- **EXERCISES TO COMPLETE**:
1. From the text on celery volatile compounds, extract the passage starting at "Overall, it seems" and ending at "the sensory analysis.".
2. List every class of compounds named in the closing paragraph of the celery principal component analysis text.
3. In the celery principal component analysis text, how did the compound proportions of the samples harvested in 2018 differ?

Principal component analysis of eight celery samples harvested in 2018 showing correlations with volatile compounds and sensory attributes. (A) Projection of the samples; (B) Distribution of variables; (C) Compound codes as they appear in plot (B).
Figure 2.
Principal component analysis of eight celery samples harvested in 2018 showing correlations with volatile compounds and sensory attributes. (A) Projection of the samples; (B) Distribution of variables; (C) Compound codes as they appear in plot (B).
Figure 3.
Principal component analysis of eight celery samples harvested in 2020 showing correlations with volatile compounds and sensory attributes. (A) Projection of the samples; (B) Distribution of the variables; (C) Compound codes as they appear in plot (B).
Figure 3.
Principal component analysis of eight celery samples harvested in 2020 showing correlations with volatile compounds and sensory attributes. (A) Projection of the samples; (B) Distribution of the variables; (C) Compound codes as they appear in plot (B).
Overall, it seems that the majority of monoterpenes were negatively correlated with the first principal component (F1) and compounds belonging to classes such as alcohols, sesquiterpenes and phthalides were positively associated with F1 along with the majority of the flavour attributes. Samples harvested in 2018 exhibited a lower proportion of monoterpenes but a higher proportion of alcohols and aldehydes, thus, explaining the low association with many of the flavour and aroma attributes from the sensory analysis.

- **SUPPLIED MATERIAL**:
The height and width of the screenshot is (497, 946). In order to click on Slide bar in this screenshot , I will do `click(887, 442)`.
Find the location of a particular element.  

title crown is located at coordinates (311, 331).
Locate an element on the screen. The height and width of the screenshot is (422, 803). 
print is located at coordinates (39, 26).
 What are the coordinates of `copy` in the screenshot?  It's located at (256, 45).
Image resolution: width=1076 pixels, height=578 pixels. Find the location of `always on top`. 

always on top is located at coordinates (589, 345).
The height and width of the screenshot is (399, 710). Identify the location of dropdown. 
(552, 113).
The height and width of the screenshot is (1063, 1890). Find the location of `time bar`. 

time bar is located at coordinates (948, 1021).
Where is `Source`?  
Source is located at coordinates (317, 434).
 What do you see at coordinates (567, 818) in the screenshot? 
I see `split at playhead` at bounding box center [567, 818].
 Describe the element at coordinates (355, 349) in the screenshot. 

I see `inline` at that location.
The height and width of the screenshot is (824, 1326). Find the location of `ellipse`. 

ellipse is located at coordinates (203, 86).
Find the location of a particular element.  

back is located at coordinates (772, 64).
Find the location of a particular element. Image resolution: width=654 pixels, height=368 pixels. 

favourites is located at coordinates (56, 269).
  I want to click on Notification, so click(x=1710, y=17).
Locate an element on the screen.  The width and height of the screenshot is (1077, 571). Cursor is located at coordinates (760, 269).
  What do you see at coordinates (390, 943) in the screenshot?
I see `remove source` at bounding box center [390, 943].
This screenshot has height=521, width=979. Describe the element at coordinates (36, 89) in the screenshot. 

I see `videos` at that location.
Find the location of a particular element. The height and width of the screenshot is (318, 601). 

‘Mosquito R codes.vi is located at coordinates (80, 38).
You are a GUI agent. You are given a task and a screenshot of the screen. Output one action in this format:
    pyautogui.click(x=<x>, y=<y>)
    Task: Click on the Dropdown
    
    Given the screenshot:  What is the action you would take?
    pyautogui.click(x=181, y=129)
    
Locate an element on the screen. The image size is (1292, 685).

- **EXERCISE ANSWERS**:
1.
Overall, it seems that the majority of monoterpenes were negatively correlated with the first principal component (F1) and compounds belonging to classes such as alcohols, sesquiterpenes and phthalides were positively associated with F1 along with the majority of the flavour attributes. Samples harvested in 2018 exhibited a lower proportion of monoterpenes but a higher proportion of alcohols and aldehydes, thus, explaining the low association with many of the flavour and aroma attributes from the sensory analysis.

2. monoterpenes, alcohols, sesquiterpenes, phthalides, aldehydes

3. They had a lower proportion of monoterpenes but a higher proportion of alcohols and aldehydes.